PROBLEM DETAILS:
Answer these questions from the article on converting a donor kidney's blood type.
(a) In which journal was the procedure published, and on what date?
(b) How much longer do type O patients wait than other patients?
(c) How long does the enzyme conversion process take?

TEXT:
== Segment start ==
Human kidney with blood type symbols A, B, and O representing enzyme conversion technology for universal organ transplantation.

Blood Type No Longer Matters: The Enzyme Making Universal Organ Transplants Possible

In a groundbreaking medical first, scientists have successfully converted a blood type A kidney into universal type O and transplanted it into a human, marking a potential turning point in addressing the global organ shortage crisis. The pioneering procedure, published October 2, 2025, in Nature Biomedical Engineering, demonstrates that changing an organ’s blood type is not only possible but could dramatically improve access to transplants for patients dying on waiting lists.

The achievement represents more than a decade of research by teams from the University of British Columbia (UBC) in Canada and West China Hospital in Chengdu, China. For the first time, the blood type barrier—one of the most fundamental obstacles in organ transplantation—has been overcome in a human body.

The Blood Type Problem Killing Patients on Waiting Lists

More than 100,000 Americans currently await kidney transplants, with similar crises in Canada (3,500 waiting), India (175,000-200,000 need transplants annually but only 10,000-12,000 receive them), and countries worldwide.

Currently, organs from deceased donors can only be transplanted to recipients with compatible blood types. The recipient’s immune system produces antibodies that attack and destroy donated organs if the donor and recipient have different antigens— that define blood types A, B, AB, or O.

Type O patients suffer most severely. Comprising more than half of kidney transplant waiting lists, type O patients can only receive organs from type O donors. However, because type O kidneys lack A or B antigens, they’re universally compatible and frequently allocated to patients with other blood types. The result: type O patients wait 2-4 years longer than others, and many die waiting.

Anyone can receive type O organs because they don’t have A or B antigens,” explains the research team. “But type O patients are stuck waiting for the limited supply of type O donors while watching compatible organs go to others“.

The Enzyme Solution: Changing the Organ, Not the Patient

Traditional methods for overcoming blood type incompatibility require days of intensive treatment to strip antibodies and suppress the recipient’s immune system—a risky, demanding process that only works with living donors where timing can be controlled.

The UBC-developed enzyme approach is revolutionary because it changes the organ rather than the patient, potentially enabling faster transplants with fewer complications. Most importantly, it could unlock blood type-mismatched organs from deceased donors—where every hour determines whether a patient lives or dies.

How the Enzyme Technology Works

Researchers used specialized enzymes discovered by the UBC team in 2019 to remove type A antigens from the donor kidney. The process takes just two hours using organ preservation machines:

  1. Enzyme perfusion – The kidney is treated with highly selective enzymes through preservation equipment
  2. Antigen removal – Enzymes act as “molecular scissors,” cutting off the sugar molecules that mark the organ as type A
  3. Type O reveal – Removing A antigens reveals the universal type O underneath
  4. Transplantation – The converted kidney is transplanted using standard protocols

It’s like removing the red paint from a car and uncovering the neutral primer,” said Dr. Stephen Withers, UBC professor emeritus of chemistry who co-led the enzyme development. “Once that’s done, the immune system no longer sees the organ as foreign“.
== Segment end ==
INFORMATION:
== Segment start ==
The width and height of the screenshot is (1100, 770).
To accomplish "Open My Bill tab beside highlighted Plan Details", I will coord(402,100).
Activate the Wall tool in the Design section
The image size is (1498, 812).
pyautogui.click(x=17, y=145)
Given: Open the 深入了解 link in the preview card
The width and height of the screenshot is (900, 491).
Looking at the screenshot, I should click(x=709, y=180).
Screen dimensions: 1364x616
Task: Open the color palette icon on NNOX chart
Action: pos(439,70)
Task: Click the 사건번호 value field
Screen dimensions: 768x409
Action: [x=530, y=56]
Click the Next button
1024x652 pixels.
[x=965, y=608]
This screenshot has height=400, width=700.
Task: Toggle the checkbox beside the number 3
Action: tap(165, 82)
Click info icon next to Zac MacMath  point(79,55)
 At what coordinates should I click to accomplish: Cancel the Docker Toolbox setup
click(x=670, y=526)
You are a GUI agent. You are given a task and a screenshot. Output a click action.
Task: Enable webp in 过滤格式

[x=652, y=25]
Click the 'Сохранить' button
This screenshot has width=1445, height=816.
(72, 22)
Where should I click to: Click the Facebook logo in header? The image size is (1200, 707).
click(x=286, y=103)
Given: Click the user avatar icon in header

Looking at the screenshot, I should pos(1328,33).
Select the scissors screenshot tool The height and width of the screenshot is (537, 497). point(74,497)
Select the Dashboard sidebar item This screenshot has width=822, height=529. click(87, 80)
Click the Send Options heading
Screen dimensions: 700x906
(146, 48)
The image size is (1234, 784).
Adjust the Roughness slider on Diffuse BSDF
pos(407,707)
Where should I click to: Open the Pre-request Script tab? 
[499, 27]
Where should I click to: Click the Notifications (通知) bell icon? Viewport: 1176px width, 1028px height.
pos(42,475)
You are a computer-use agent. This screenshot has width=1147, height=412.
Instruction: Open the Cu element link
== Segment end ==
TASK ANSWER:
(a) Nature Biomedical Engineering, on October 2, 2025.
(b) 2-4 years longer.
(c) Two hours.